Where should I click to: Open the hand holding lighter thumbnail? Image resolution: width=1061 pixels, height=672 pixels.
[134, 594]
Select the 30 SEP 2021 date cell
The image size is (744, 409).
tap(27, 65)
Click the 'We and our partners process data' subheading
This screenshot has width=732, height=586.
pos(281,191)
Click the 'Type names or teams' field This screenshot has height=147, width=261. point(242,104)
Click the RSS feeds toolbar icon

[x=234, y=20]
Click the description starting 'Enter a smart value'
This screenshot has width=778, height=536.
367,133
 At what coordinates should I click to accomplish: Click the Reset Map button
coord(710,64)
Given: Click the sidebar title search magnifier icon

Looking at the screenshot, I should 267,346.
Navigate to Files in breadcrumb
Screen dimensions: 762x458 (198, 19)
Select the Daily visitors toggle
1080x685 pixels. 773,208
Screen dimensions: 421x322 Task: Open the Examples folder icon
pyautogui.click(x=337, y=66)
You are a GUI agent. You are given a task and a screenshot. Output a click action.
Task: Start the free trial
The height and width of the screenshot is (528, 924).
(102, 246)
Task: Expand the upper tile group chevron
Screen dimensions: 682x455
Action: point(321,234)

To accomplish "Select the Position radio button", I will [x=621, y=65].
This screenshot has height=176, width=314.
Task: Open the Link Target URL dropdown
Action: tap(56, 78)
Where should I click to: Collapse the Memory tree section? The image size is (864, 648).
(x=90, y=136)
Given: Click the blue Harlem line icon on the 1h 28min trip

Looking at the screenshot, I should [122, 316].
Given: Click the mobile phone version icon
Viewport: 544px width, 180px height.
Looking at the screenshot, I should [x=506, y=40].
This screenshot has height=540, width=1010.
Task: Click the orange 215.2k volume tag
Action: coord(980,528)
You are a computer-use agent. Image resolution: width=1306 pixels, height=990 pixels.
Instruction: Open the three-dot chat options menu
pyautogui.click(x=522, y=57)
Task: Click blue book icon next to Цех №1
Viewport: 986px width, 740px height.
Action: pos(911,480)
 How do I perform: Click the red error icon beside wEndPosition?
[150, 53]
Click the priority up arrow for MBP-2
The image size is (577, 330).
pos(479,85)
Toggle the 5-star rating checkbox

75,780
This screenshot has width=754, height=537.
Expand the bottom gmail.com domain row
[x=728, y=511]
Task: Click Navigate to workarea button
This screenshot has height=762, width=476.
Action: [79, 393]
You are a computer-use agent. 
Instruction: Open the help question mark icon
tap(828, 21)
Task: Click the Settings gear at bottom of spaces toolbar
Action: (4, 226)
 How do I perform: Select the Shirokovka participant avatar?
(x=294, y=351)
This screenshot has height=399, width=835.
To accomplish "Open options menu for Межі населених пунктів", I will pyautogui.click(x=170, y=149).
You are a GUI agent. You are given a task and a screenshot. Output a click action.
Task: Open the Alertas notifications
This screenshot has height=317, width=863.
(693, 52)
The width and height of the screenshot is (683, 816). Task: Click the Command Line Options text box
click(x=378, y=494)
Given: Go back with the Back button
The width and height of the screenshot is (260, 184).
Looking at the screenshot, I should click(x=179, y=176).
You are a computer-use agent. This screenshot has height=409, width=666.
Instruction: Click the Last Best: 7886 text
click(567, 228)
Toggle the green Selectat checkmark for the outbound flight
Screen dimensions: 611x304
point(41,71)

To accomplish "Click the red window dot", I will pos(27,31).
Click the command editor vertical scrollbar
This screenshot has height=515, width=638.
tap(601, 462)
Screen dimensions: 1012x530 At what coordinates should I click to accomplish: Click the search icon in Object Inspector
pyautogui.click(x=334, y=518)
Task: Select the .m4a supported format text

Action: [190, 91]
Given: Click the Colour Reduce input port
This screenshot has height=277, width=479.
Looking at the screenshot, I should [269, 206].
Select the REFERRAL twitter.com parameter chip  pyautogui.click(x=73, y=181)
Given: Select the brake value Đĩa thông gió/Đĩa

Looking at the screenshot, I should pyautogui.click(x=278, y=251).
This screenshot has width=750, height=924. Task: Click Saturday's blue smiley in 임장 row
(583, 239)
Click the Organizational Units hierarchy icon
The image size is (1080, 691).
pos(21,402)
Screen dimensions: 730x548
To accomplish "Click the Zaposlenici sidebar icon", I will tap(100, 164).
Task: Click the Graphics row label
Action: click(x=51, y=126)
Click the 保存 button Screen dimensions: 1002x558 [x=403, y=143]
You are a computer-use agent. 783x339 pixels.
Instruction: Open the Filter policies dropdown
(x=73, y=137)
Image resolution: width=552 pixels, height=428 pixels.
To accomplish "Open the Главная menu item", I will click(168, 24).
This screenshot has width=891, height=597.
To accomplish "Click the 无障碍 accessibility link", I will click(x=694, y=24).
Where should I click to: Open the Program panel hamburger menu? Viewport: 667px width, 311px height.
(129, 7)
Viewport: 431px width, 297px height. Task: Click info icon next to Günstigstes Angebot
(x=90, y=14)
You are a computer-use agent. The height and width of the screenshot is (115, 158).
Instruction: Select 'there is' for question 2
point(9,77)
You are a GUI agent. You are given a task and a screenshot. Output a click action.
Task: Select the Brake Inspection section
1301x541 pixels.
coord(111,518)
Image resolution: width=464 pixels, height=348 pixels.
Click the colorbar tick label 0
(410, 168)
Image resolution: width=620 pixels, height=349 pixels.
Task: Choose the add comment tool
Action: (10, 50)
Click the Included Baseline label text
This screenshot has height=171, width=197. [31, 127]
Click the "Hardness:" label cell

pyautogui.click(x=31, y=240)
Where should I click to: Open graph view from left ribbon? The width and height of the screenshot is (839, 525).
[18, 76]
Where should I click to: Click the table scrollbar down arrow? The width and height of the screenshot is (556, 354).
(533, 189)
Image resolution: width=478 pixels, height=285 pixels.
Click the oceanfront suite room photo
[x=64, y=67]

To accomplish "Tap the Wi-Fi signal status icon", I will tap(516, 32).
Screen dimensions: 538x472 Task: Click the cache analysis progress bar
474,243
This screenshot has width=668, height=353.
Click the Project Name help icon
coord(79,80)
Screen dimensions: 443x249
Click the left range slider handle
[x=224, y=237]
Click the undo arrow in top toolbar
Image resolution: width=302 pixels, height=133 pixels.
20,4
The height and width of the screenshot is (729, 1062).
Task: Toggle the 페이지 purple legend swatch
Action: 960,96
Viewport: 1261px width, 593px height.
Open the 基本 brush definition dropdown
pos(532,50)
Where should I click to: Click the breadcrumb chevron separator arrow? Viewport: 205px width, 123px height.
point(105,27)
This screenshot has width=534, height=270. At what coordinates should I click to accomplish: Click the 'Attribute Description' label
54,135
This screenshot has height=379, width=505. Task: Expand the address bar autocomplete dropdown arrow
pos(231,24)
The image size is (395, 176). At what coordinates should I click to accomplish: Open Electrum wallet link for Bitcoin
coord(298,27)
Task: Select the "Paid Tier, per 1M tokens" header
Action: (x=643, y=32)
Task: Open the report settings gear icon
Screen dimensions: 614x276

◆ Exercise prompt: For the word "computer", count the lines of the data that contain it and give only the count.

◆ Problem solution: 5